Collected data
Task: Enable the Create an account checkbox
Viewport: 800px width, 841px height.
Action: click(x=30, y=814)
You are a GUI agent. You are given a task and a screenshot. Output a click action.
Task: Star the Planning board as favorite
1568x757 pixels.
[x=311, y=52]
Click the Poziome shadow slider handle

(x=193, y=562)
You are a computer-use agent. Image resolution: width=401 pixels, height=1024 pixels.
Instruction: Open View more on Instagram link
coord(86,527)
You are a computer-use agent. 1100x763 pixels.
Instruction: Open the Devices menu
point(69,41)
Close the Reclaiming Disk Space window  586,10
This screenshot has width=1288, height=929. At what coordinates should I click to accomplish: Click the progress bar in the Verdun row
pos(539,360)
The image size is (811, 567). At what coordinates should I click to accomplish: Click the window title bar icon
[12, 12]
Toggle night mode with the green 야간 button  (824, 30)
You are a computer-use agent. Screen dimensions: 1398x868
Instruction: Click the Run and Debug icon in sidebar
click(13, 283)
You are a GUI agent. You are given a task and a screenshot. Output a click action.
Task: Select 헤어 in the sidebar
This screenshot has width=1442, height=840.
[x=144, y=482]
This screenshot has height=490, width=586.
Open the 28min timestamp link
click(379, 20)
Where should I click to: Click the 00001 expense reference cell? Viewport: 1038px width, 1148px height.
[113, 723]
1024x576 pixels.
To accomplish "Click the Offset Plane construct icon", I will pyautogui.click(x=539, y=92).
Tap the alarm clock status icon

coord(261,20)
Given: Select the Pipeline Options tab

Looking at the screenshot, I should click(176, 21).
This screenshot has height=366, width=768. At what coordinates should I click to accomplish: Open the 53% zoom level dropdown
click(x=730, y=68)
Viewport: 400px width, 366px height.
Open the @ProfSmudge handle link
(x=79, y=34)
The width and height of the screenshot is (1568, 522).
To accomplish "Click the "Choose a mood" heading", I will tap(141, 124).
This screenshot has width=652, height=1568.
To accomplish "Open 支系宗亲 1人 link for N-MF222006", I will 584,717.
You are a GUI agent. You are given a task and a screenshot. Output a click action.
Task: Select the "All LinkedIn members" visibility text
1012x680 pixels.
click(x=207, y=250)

__Task to complete__:
Word for word, return all of the records.

__Task result__:
Task: Enable the Create an account checkbox
Viewport: 800px width, 841px height.
Action: click(x=30, y=814)
You are a GUI agent. You are given a task and a screenshot. Output a click action.
Task: Star the Planning board as favorite
1568x757 pixels.
[x=311, y=52]
Click the Poziome shadow slider handle

(x=193, y=562)
You are a computer-use agent. Image resolution: width=401 pixels, height=1024 pixels.
Instruction: Open View more on Instagram link
coord(86,527)
You are a computer-use agent. 1100x763 pixels.
Instruction: Open the Devices menu
point(69,41)
Close the Reclaiming Disk Space window  586,10
This screenshot has width=1288, height=929. At what coordinates should I click to accomplish: Click the progress bar in the Verdun row
pos(539,360)
The image size is (811, 567). At what coordinates should I click to accomplish: Click the window title bar icon
[12, 12]
Toggle night mode with the green 야간 button  (824, 30)
You are a computer-use agent. Screen dimensions: 1398x868
Instruction: Click the Run and Debug icon in sidebar
click(13, 283)
You are a GUI agent. You are given a task and a screenshot. Output a click action.
Task: Select 헤어 in the sidebar
This screenshot has width=1442, height=840.
[x=144, y=482]
This screenshot has height=490, width=586.
Open the 28min timestamp link
click(379, 20)
Where should I click to: Click the 00001 expense reference cell? Viewport: 1038px width, 1148px height.
[113, 723]
1024x576 pixels.
To accomplish "Click the Offset Plane construct icon", I will pyautogui.click(x=539, y=92).
Tap the alarm clock status icon

coord(261,20)
Given: Select the Pipeline Options tab

Looking at the screenshot, I should click(176, 21).
This screenshot has height=366, width=768. At what coordinates should I click to accomplish: Open the 53% zoom level dropdown
click(x=730, y=68)
Viewport: 400px width, 366px height.
Open the @ProfSmudge handle link
(x=79, y=34)
The width and height of the screenshot is (1568, 522).
To accomplish "Click the "Choose a mood" heading", I will tap(141, 124).
This screenshot has width=652, height=1568.
To accomplish "Open 支系宗亲 1人 link for N-MF222006", I will 584,717.
You are a GUI agent. You are given a task and a screenshot. Output a click action.
Task: Select the "All LinkedIn members" visibility text
1012x680 pixels.
click(x=207, y=250)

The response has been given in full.